В соседней комнате происходит ожесточенный спор. Интеллигенция — бывшие высокопоставленные армейские офицеры, преподаватель Американского университета в Каире и писатель — решает будущее Египта. Интеллигенция говорит о будущем Египта так, как будто они уже заняли парламентские кресла.
Судя по разбросу обсуждаемых тем, революция для них стала такой же неожиданностью, как и для остальных каирцев.
Использовать постреволюционный опыт Латинской Америки и СССР. Организовать колхозы из египетских крестьян. Законодательно запретить занимать должность президента людям старше 55 лет.
Мубарака они называют «бывшим президентом».
Из внешнего мира приходят новости: 400 наркоманов, нанятых преступным режимом, вышли с плакатами «Да, Мубарак!». Новостям не верят: «Они же понимают, что их порвут вместе с плакатами».

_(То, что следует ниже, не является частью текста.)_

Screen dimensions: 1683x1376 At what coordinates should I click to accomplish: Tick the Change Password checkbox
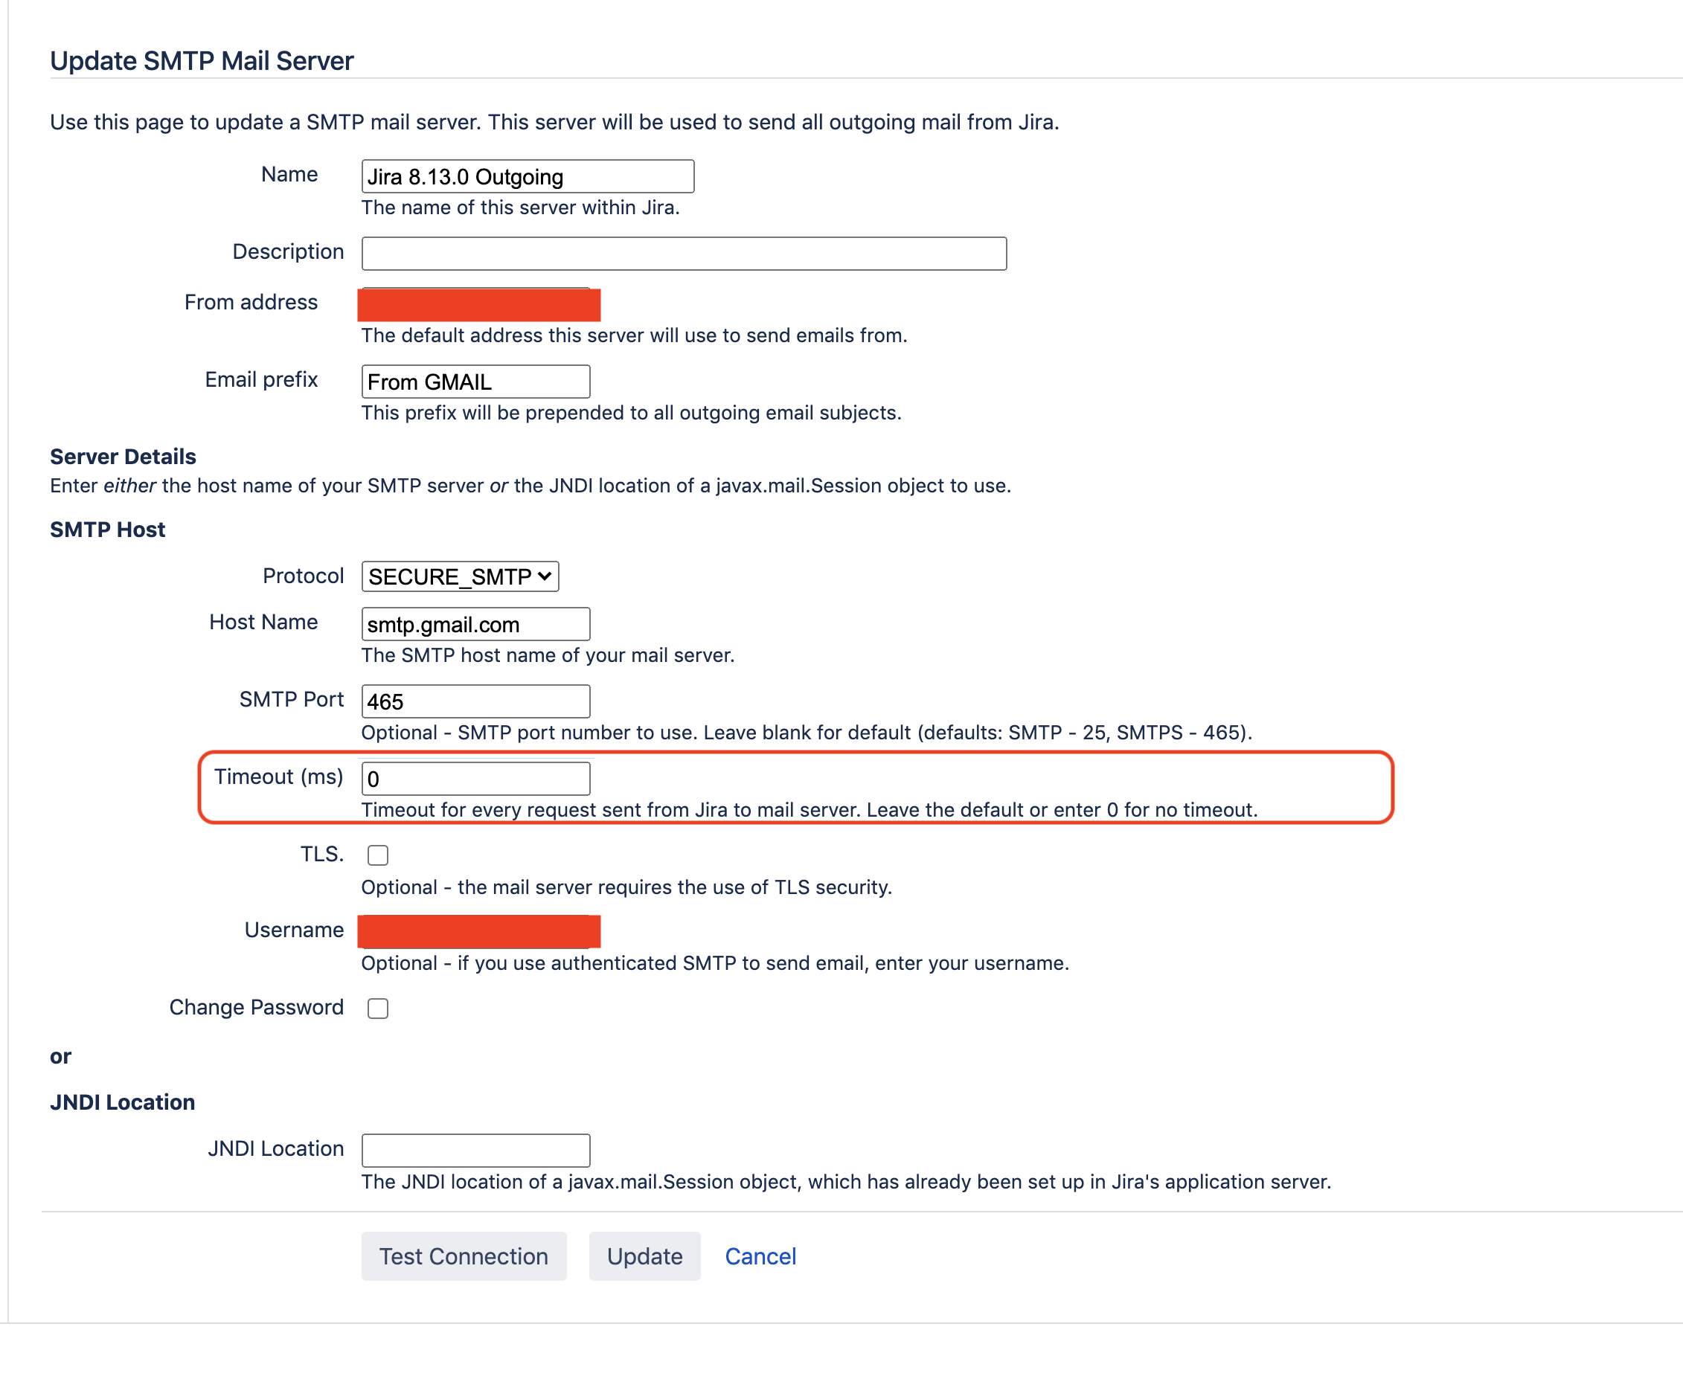[x=378, y=1008]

Сторонников Мубарака набралось человек пятьдесят. Они не были похожи на наркодилеров, скорее на испуганных немолодых людей. Под охраной солдат они жались около МИДа. Потом передвинулись к национальному телевидению. На крик спустились корреспонденты с камерой и сняли пятиминутную яростную демонстрацию верности президенту. Потом демонстранты переместились к многоэтажке, где снимают квартиру корреспонденты телеканала «Аль-Арабия». Корреспонденты тоже вышли на крик.
— И я благодарен Мубараку за то, что я имею, — вещал на камеру парень. — Мой отец — член парламента. Мы не богато живем, но я поступил в университет без всякой взятки. И это доказывает, что режим защищает права людей. На площади платят по 50 фунтов за день. Друг моего знакомого слышал… Люди на площади сами не знают, кто будет следующим президентом. А если не знать, кто будет следующим, как можно отказываться от этого?
«Дадим президенту еще один шанс!» — скандировали люди.
Немолодой Ансар показывает мне фотографии на мобильном. Годовалый сын Алан, затем — разломанные полки, пустые коробки, разбитые стекла. Ансар — менеджер сингапурской сети обувных магазинов «Щалескис». В ночь с пятницы на субботу 3 из 11 магазинов были разграблены.
— Я 15 лет продаю кроссовки. У меня четверо детей. Я хочу перемен, но не хочу погромов, понимаете?
Возвращавшиеся с площади не рвали плакаты, а смеялись. Иногда — подходили и спорили.
Площадь гудела в отдалении, как огромный, не помнящий себя зверь.
Демонстранты готовятся ко сну. Заворачиваются в одеяло, из обломков досок разводят костры. Ночью температура в Каире опускается с 19 до 5. Пока одни ложатся спать, митинг продолжается. «Свобода и счастье!» — кричат студенты.
Кружит вертолет. Говорят, снимки ложатся на стол президенту — чтобы оценил масштаб бедствия. И десятитысячная толпа отвлекается от своих дел, поднимает плакаты повыше и кричит: «Проваливай!»